Bilevel Online Adaptation for Out-of-Domain Human Mesh Reconstruction

Shanyan Guan*, Jingwei Xu*, Yunbo Wang, Bingbing Ni, Xiaokang Yang

MoE Key Lab of Artificial Intelligence, AI Institute, Shanghai Jiao Tong University, China

Overview

A high-definition video that briefly interprets our paper is shown below. Specifically, we first illustrated the problem setup and the motivation (What the task do we want to do and what are the problems). Then we introduced the proposed solution, Bilevel Online Adaptation. Next, we exhibited the results we achieved. In the end, we compared with the state-of-the-art method VIBE to verify the advantages of our method in a new test domain.

supp-novoice.mp4

HD Video with a full demonstration. It has more clear details compared with the compressed video of supplementary materials.

Problem

What problem does this paper solve? We aim to solve the domain shift problem. Although performing well in the training domain, most previous methods based on the SMPL model underperform in new domains with unexpected, domain-specific attributes, such as camera parameters, limb ratios, and backgrounds.

Visualization of the training set and the test set. There are various domain gaps between the training set and the test set, such as occlusions, environment (indoor vs. in-the-wild).

A reconstruction sample on the test set. The domain gaps lead to an inaccurate result with inconsistent estimations of camera and global orientation. Note that the result is produced by a model trained on Human3.6M (the training set).

Solution

How to tackle the above problem? We propose an algorithm named Bilevel Online Adaptation (BOA). The goal of our approach is to fine-tune a model on test instances with carefully-designed, unsupervised constraints, such that it can greatly mitigate the domain gap mentioned above. Particularly, we introduce an additional loss function on temporal consistency. Furthermore, to avoid conflict and get benefit from training towards multiple objectives, we integrate bilevel optimization in the online adaptation framework.
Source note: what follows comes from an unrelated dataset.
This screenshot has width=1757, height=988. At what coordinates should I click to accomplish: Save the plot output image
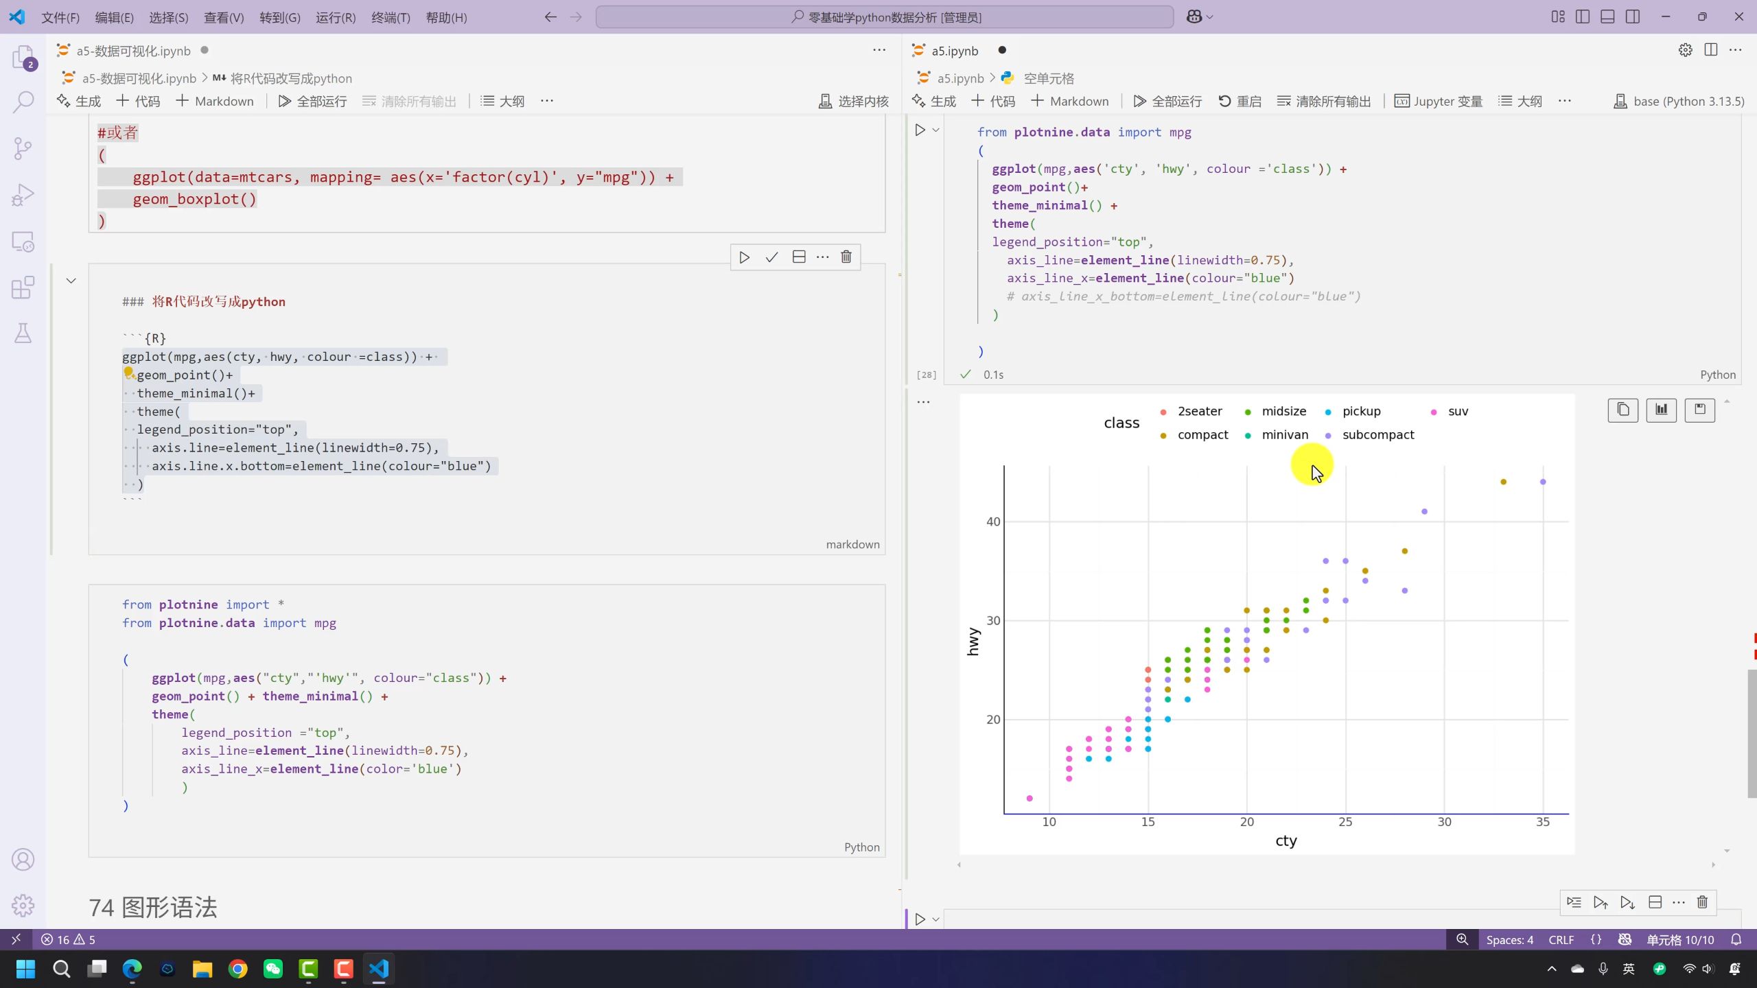1699,410
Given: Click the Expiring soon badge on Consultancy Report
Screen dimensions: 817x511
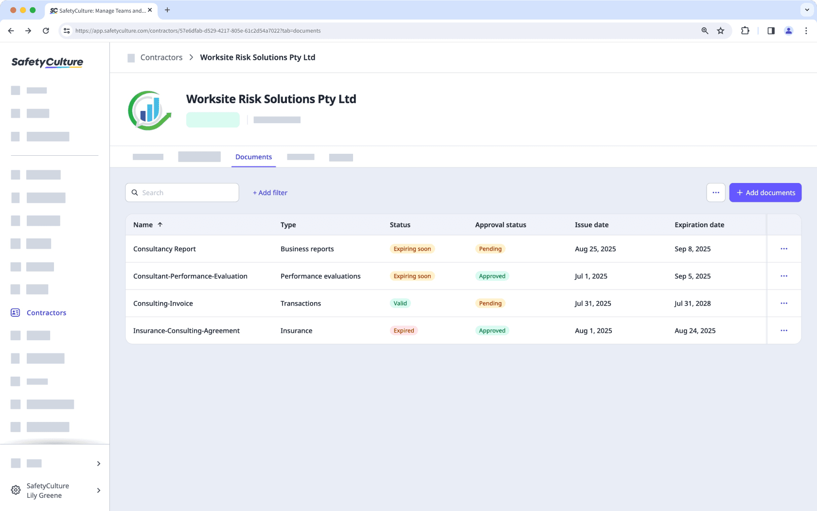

Framework: For each arrived streaming data, the BOA framework updates the model at the last step twice: (1) lower-level weight probe that serves as a probe to rational parameters under frame-wise pose constraints, (2) upper-level weight update that based on the obtained lower-level parameters to seek a feasible solution to the upper-level optimization of the overall multi-objectives in space-time.

Results

Visualization Results: We present three samples in various scenarios. By using the proposed BOA, we are able to get accurate and consistent reconstructions of streaming data in new domains.

clip1.mp4

Sample 1

clip5.mp4

Sample 2

clip3.mp4

Sample 3

Comparison with VIBE: The reconstructed meshes from BOA (ours) are more accurate with fewer shaking artifacts and perform better when the lower-body is occluded. Note that VIBE uses more training data from both indoor and in-the-wild scenarios.

boa-vibe.mp4